Dans l’ancienne école du management (pas si démodée que ça dans beaucoup d’entreprises, même si elles se donnent une image cool avec trois babyfoot dans l’entrée et un patron sans cravatte), maintenir les salariés dans une certaine forme d’ignorance était recommandé. Le collaboratif, c’est pénible à gérer, c’est lent, il faut écouter, ajuster son modèle de base. Finalement, la plupart des patrons trouvent que c’est beaucoup de contraintes par rapport à la bonne vieille didacture. Et ça marche encore beaucoup comme ça, même si on dit qu’internet a changé les choses.

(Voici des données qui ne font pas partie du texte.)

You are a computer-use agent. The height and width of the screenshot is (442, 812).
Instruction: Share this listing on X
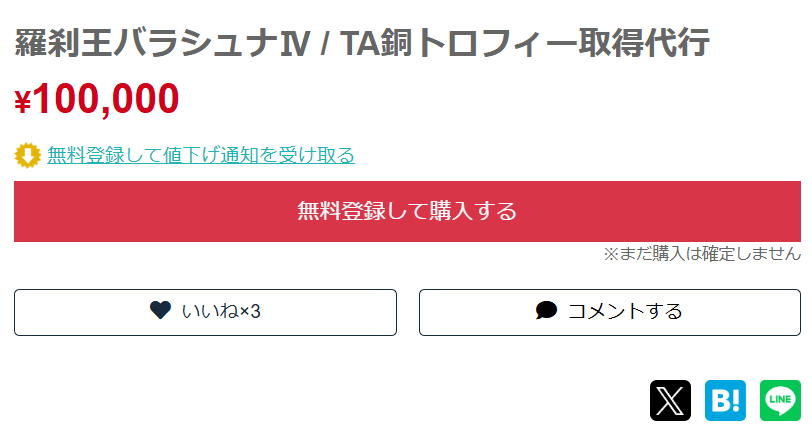tap(670, 400)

Les exécutants n’ont pas accès à la finalité des projets, ni leur mot à dire sur quand et comment produire ce qu’ils produisent. Si vous pensez que les développeurs sont bien payés, essayez de survivre deux jours à leur place dans une grosse entreprise où les patrons n’y connaissent rien en technique. Demandes impossibles, task list qui s’allonge, délais intenables, mépris pour leurs compétences pourtant si complexes et si exigeantes… c’est loin d’être un cadeau !

D’ailleurs, les freelances et autres indépendants du digital sont plus souvent des ouvriers que des entrepreneurs affranchis. Ils n’en ont pas toujours conscience, mais ils sont bien souvent coincés dans un rôle de production pur, soumis aux quatre volontés du client, et n’ont pas forcément plus de considération qu’un bon vieux salarié. Deadlines de plus en plus courtes, budgets réduits, staff réduit au strict minimum (une personne où il en faudrait cinq ou six pour bien faire), pression d’enfer, ultimatum, menace constante de se retrouver viré … L’indépendant ne doit pas allégeance à l’entreprise, certes. S’il est bon et qu’il a un peu de métier, il peut choisir ses clients, ses projets, et s’éclater tout en étant efficace et en rentabilisant son temps.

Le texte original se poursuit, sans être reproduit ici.